Start of Data for this task

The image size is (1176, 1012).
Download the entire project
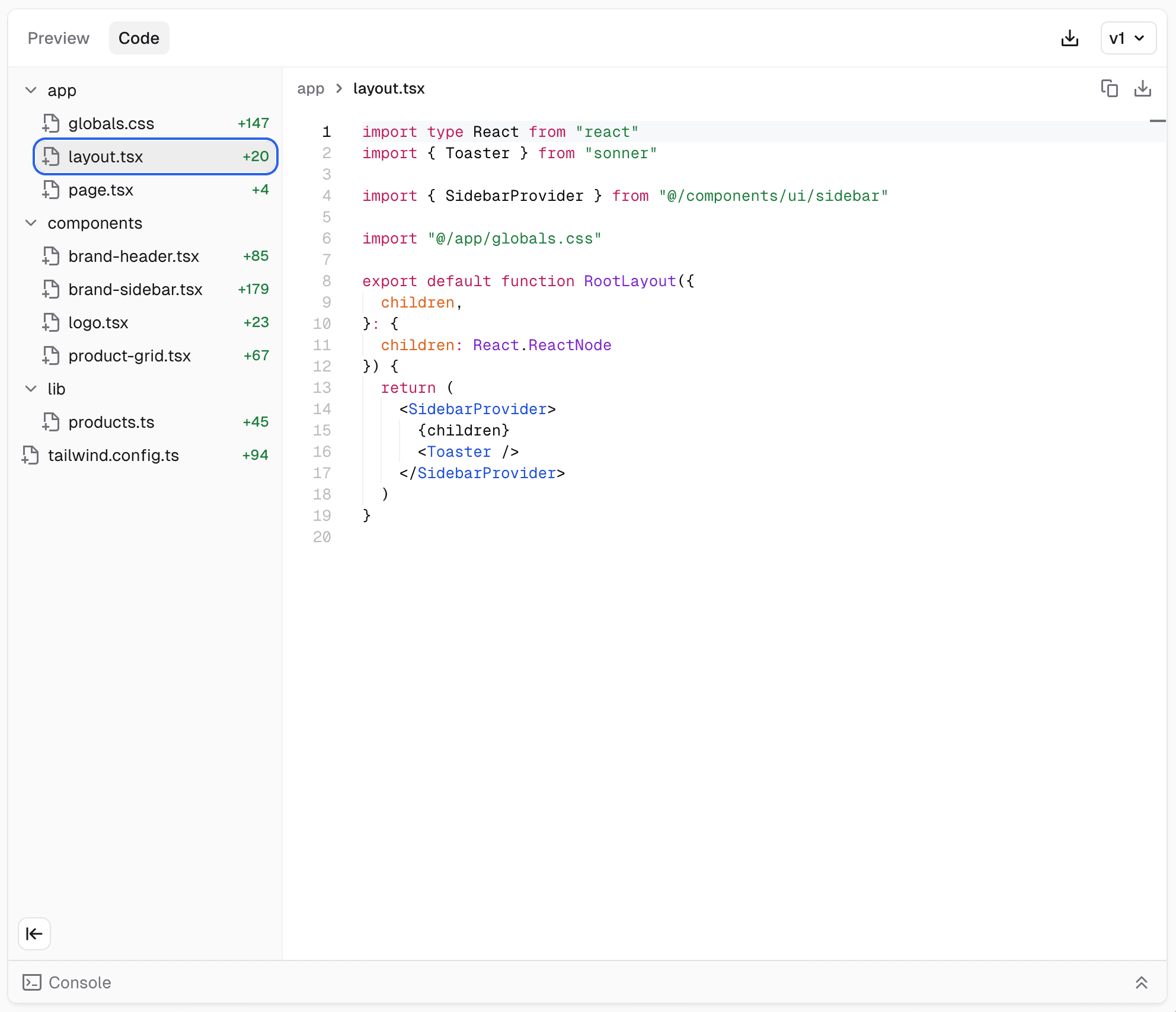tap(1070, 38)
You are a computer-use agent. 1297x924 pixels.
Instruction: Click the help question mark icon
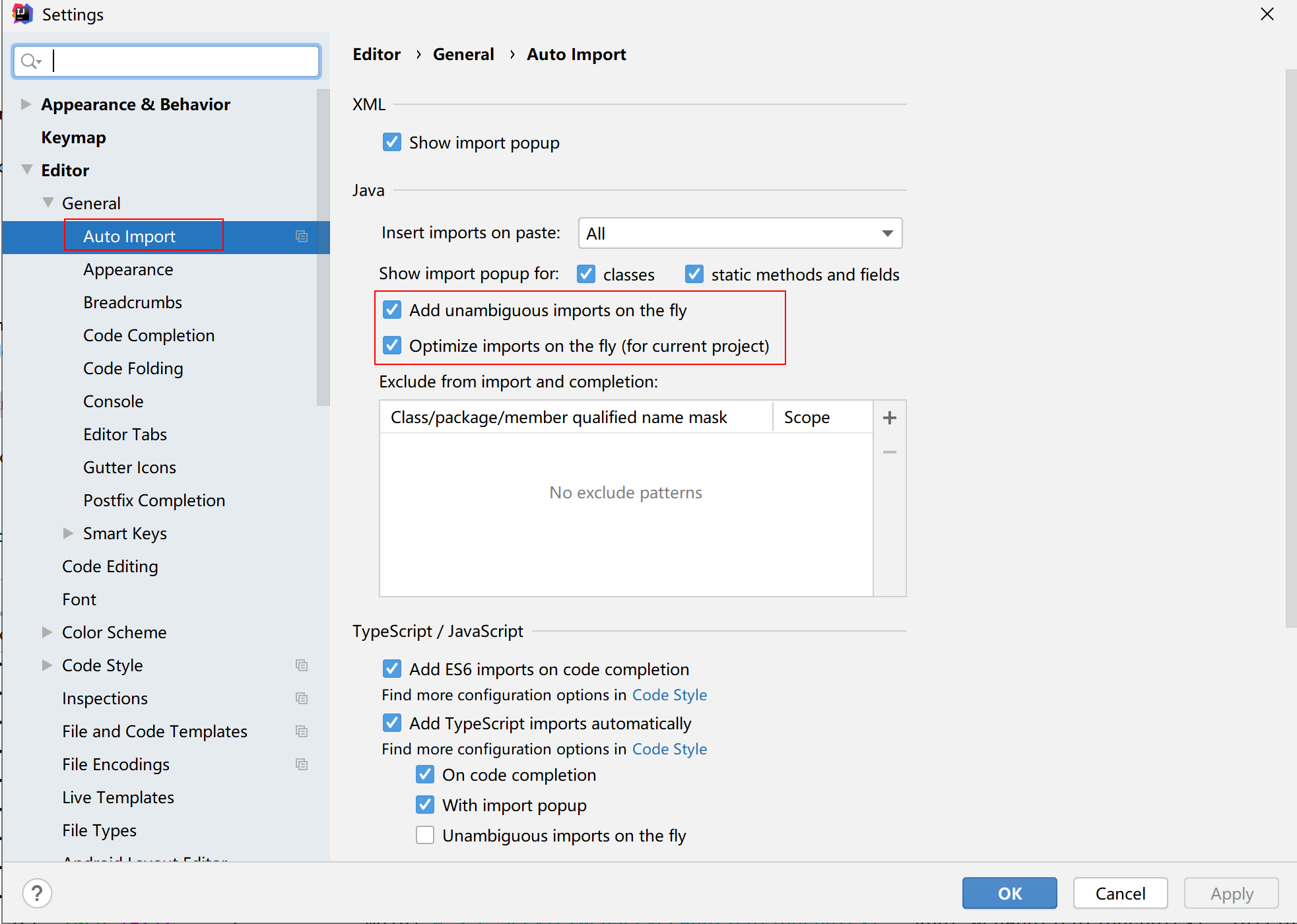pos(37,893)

End of Data for this task
Start of Data for this task

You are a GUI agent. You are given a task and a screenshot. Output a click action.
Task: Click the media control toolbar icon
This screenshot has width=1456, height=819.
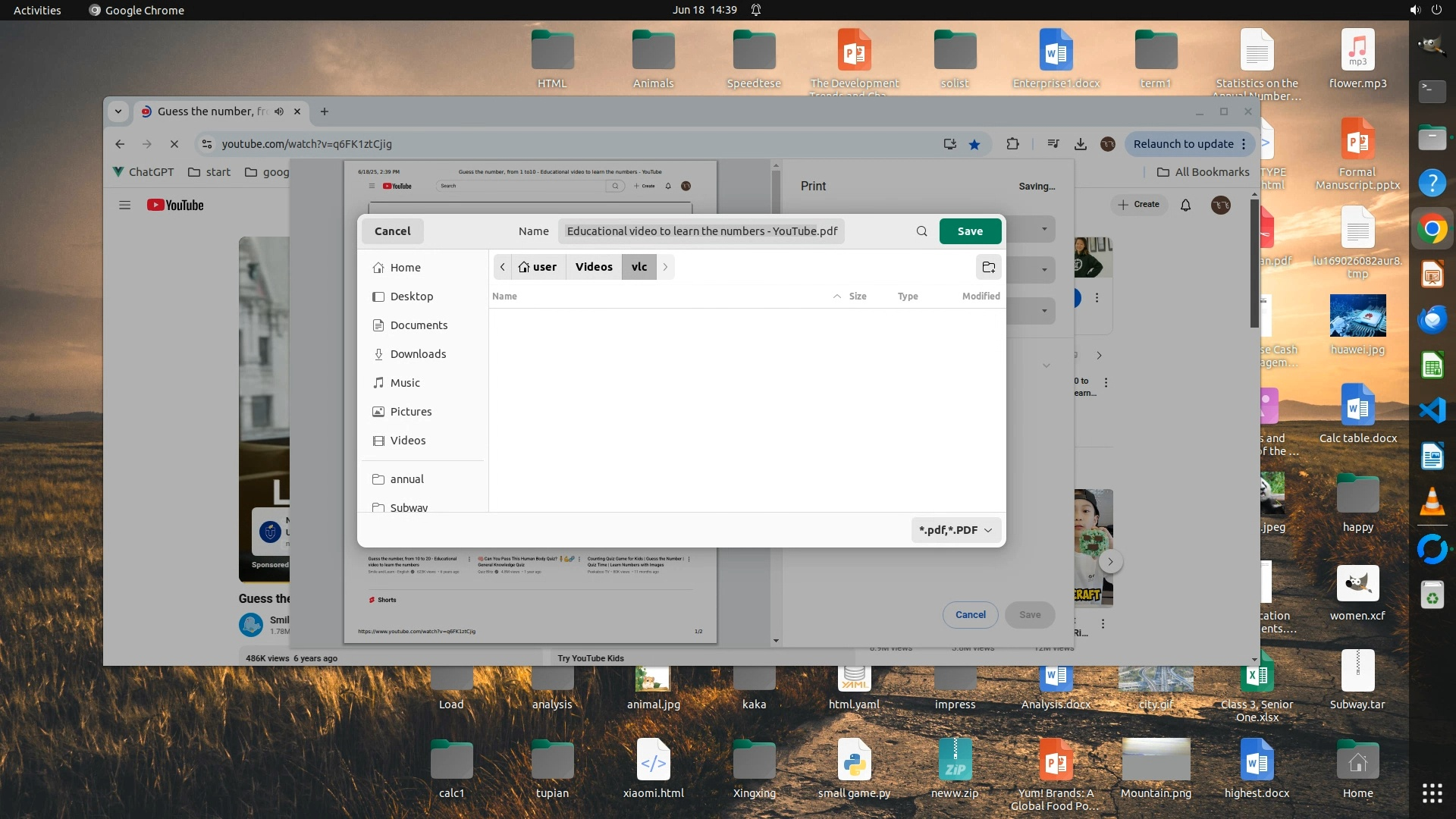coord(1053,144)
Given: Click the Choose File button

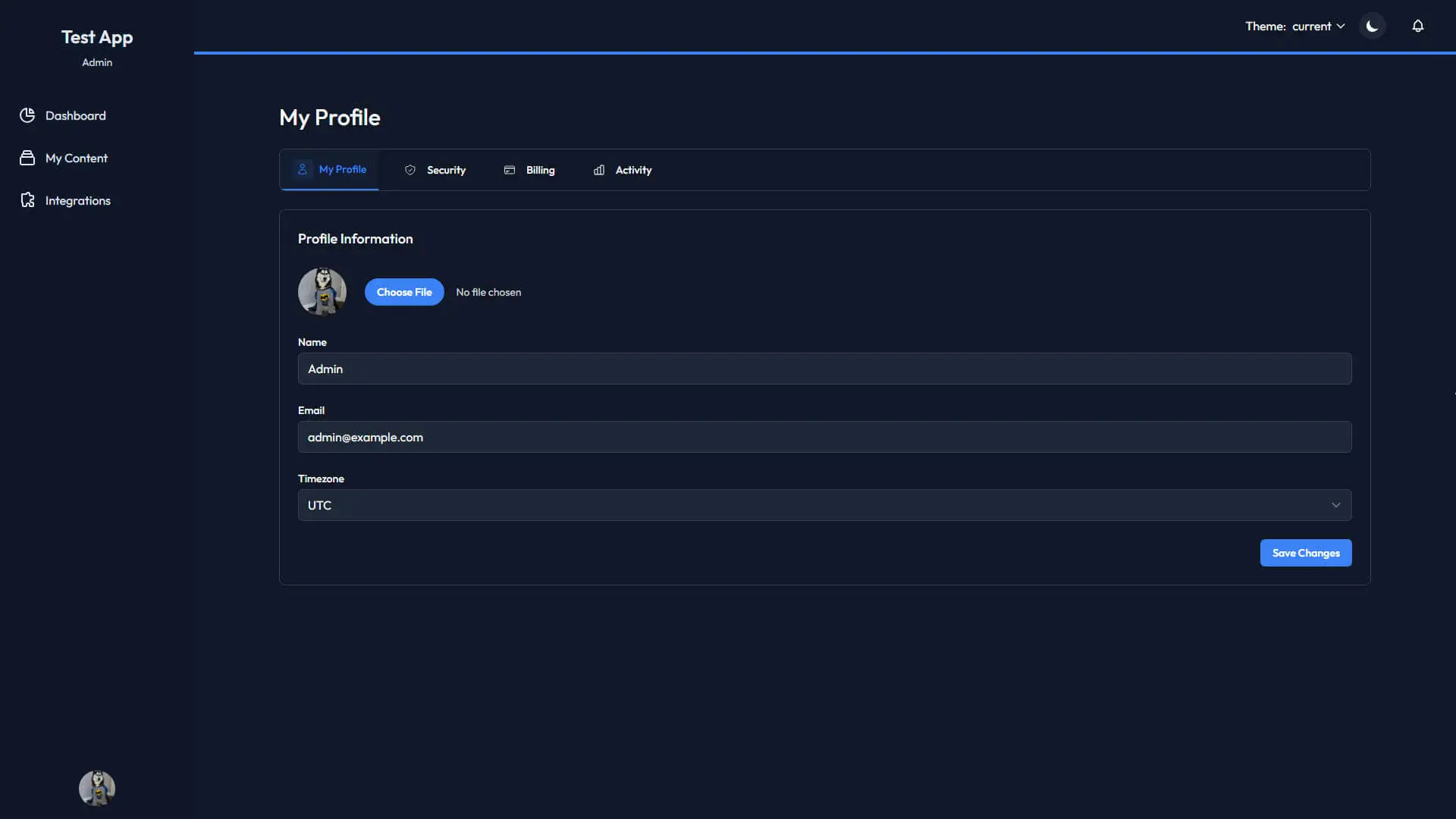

End of Data for this task
Start of Data for this task

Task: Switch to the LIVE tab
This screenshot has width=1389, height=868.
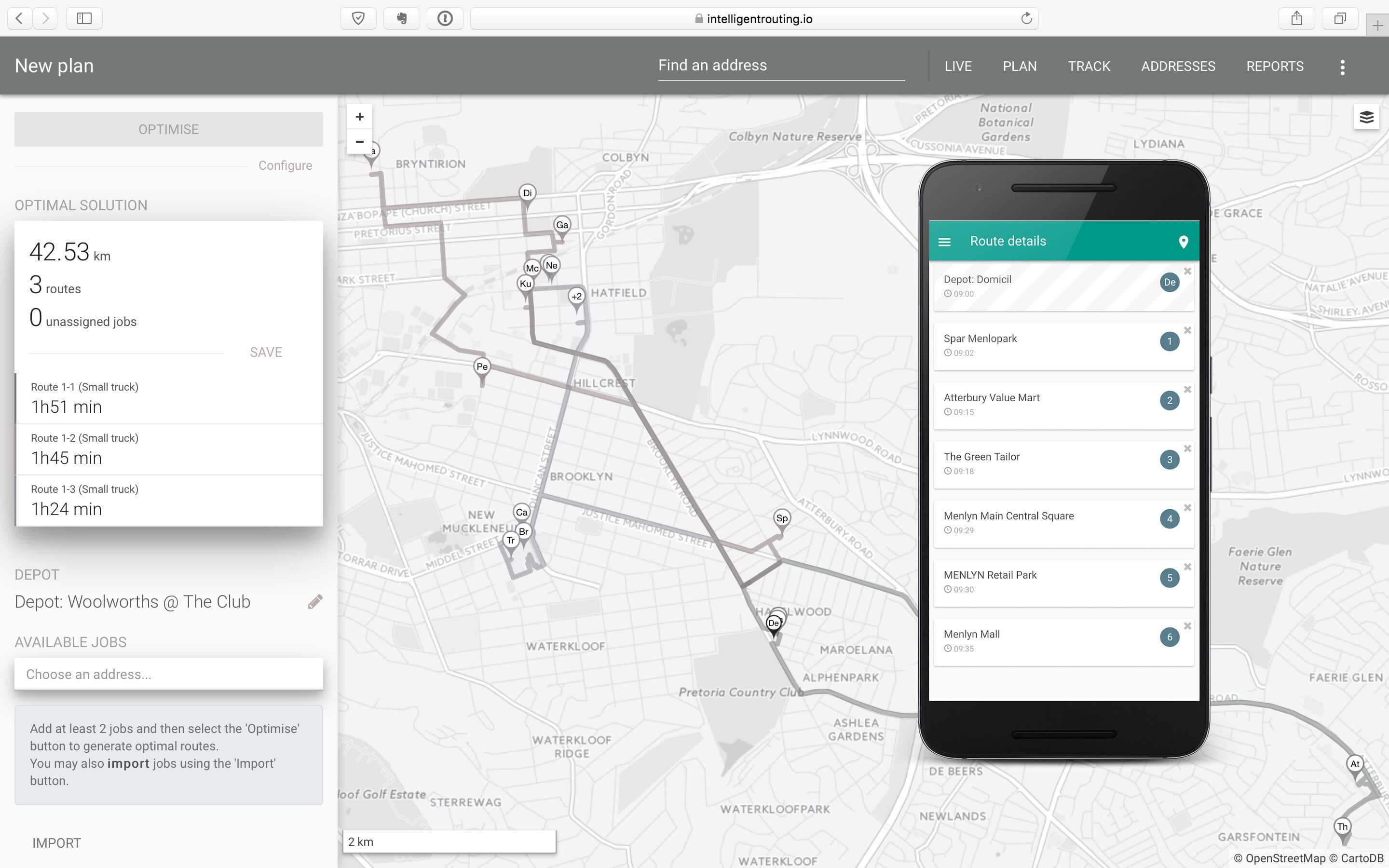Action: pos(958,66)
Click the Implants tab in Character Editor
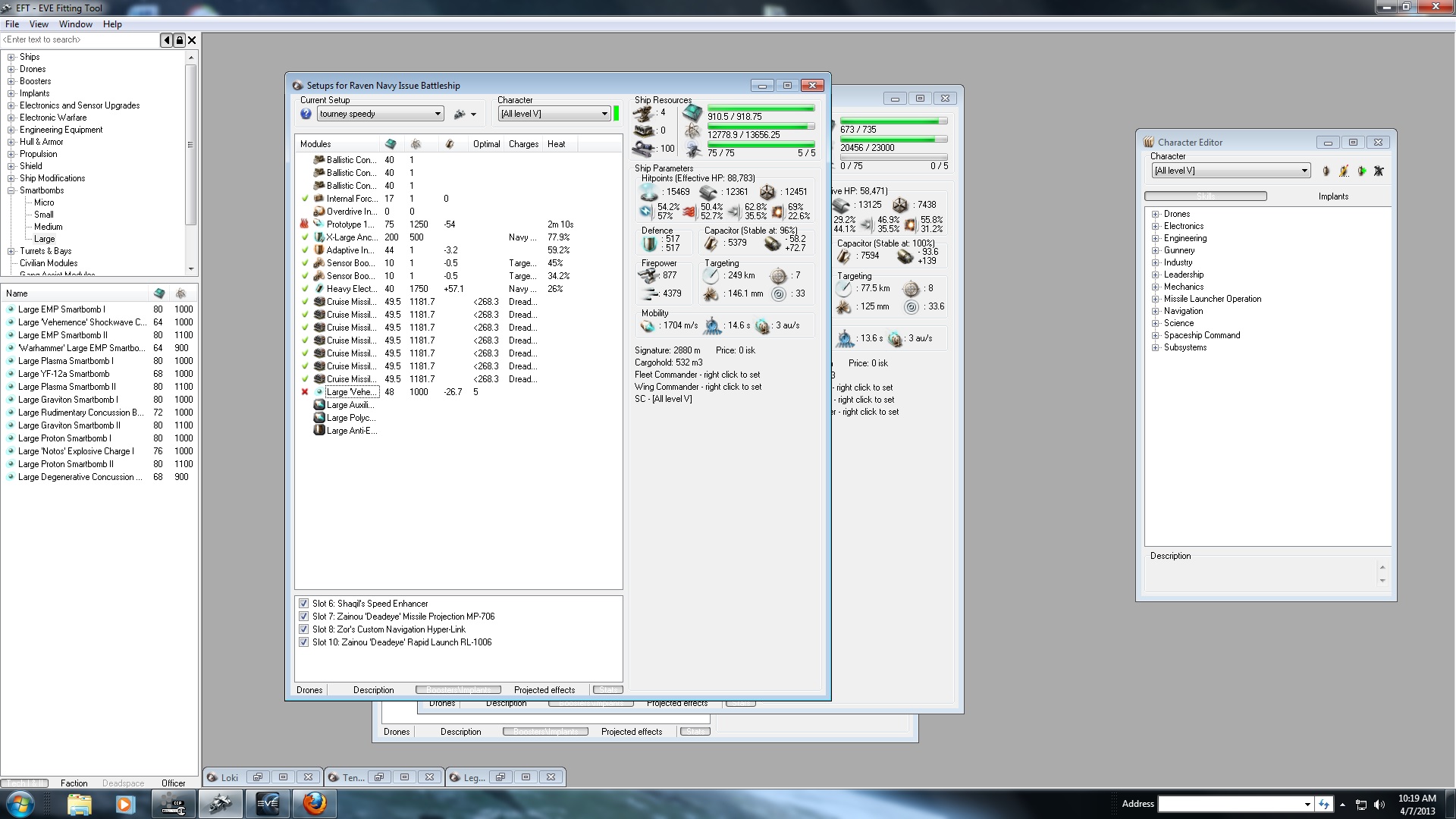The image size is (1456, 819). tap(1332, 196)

End of Data for this task

What is being asked — Could you transcribe exactly the entries above, but only the lines from the one with "You are a GUI" through the one with "Given: Click the Choose File button", and without pictures?

Written solution —
You are a GUI agent. You are given a task and a screenshot. Output a click action.
Task: Click the media control toolbar icon
This screenshot has width=1456, height=819.
coord(1053,144)
Given: Click the Choose File button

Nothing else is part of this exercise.